* _The task_: Give back exactly the first lines of the entries below, through the line with "Palvelupaikka kartalla (74, 648)".

* _The records_:

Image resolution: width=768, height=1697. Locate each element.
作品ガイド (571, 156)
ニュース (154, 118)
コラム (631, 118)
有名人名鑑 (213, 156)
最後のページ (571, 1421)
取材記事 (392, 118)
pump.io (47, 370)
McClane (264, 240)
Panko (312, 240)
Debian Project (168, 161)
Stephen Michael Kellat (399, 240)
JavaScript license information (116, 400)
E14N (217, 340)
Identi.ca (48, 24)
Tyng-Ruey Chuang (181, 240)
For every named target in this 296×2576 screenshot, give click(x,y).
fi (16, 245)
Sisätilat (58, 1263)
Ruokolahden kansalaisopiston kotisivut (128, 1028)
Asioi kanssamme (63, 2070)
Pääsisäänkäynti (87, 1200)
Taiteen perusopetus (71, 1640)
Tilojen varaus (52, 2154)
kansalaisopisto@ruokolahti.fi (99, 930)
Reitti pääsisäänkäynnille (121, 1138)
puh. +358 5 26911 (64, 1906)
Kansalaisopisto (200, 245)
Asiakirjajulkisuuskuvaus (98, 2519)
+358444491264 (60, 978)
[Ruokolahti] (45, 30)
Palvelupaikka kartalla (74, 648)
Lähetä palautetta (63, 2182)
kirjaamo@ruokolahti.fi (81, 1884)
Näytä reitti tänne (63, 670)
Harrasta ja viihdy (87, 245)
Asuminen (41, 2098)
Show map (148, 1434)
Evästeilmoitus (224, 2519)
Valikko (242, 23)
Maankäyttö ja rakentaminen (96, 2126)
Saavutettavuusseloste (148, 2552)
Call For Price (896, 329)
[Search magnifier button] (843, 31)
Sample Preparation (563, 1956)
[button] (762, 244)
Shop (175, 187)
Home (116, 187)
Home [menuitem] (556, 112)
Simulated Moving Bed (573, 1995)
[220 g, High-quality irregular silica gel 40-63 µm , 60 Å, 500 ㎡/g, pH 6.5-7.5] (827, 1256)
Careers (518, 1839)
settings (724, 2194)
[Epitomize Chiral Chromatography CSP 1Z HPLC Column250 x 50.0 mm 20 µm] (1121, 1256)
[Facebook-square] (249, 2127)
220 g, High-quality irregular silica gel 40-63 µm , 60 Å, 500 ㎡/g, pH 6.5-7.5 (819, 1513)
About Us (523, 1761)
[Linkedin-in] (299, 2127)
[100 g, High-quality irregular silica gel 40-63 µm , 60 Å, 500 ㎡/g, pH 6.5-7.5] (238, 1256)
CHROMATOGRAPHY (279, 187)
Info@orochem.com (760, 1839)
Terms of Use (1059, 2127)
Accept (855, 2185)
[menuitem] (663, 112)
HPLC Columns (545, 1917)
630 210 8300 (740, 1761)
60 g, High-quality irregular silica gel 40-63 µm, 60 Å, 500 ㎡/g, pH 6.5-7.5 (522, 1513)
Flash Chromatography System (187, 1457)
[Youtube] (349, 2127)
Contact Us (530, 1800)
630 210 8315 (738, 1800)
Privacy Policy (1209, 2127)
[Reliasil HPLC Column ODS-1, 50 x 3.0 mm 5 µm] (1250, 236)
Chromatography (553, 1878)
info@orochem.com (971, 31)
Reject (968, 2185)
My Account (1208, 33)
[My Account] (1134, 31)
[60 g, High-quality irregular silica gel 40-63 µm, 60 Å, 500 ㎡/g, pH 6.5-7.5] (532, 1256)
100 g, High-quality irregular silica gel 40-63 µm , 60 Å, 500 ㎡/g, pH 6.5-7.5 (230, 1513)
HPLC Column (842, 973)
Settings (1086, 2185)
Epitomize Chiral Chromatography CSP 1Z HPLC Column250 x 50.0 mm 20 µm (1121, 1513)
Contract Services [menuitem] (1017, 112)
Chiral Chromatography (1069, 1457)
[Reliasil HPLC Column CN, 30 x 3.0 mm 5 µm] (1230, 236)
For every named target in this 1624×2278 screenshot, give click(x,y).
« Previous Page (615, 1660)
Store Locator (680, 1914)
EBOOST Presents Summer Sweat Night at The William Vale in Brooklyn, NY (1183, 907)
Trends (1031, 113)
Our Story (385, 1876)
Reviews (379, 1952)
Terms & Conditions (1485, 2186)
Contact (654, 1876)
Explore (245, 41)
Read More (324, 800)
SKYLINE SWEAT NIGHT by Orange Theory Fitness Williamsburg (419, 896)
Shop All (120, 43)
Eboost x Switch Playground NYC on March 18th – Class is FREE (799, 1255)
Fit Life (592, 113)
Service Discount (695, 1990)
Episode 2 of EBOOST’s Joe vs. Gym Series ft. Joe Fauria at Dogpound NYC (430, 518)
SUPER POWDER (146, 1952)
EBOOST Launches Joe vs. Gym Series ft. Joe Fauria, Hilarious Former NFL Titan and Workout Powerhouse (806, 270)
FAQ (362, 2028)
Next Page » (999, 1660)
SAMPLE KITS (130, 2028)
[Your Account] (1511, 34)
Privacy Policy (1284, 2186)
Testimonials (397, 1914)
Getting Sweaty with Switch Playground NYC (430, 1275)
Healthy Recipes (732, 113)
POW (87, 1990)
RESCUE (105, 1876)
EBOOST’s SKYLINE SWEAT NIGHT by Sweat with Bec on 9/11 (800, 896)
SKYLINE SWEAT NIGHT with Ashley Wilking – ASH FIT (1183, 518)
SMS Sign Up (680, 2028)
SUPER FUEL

* _Output of the exercise_:
Image resolution: width=768, height=1697. Locate each element.
作品ガイド (571, 156)
ニュース (154, 118)
コラム (631, 118)
有名人名鑑 (213, 156)
最後のページ (571, 1421)
取材記事 (392, 118)
pump.io (47, 370)
McClane (264, 240)
Panko (312, 240)
Debian Project (168, 161)
Stephen Michael Kellat (399, 240)
JavaScript license information (116, 400)
E14N (217, 340)
Identi.ca (48, 24)
Tyng-Ruey Chuang (181, 240)
For every named target in this 296×2576 screenshot, give click(x,y).
fi (16, 245)
Sisätilat (58, 1263)
Ruokolahden kansalaisopiston kotisivut (128, 1028)
Asioi kanssamme (63, 2070)
Pääsisäänkäynti (87, 1200)
Taiteen perusopetus (71, 1640)
Tilojen varaus (52, 2154)
kansalaisopisto@ruokolahti.fi (99, 930)
Reitti pääsisäänkäynnille (121, 1138)
puh. +358 5 26911 (64, 1906)
Kansalaisopisto (200, 245)
Asiakirjajulkisuuskuvaus (98, 2519)
+358444491264 (60, 978)
[Ruokolahti] (45, 30)
Palvelupaikka kartalla (74, 648)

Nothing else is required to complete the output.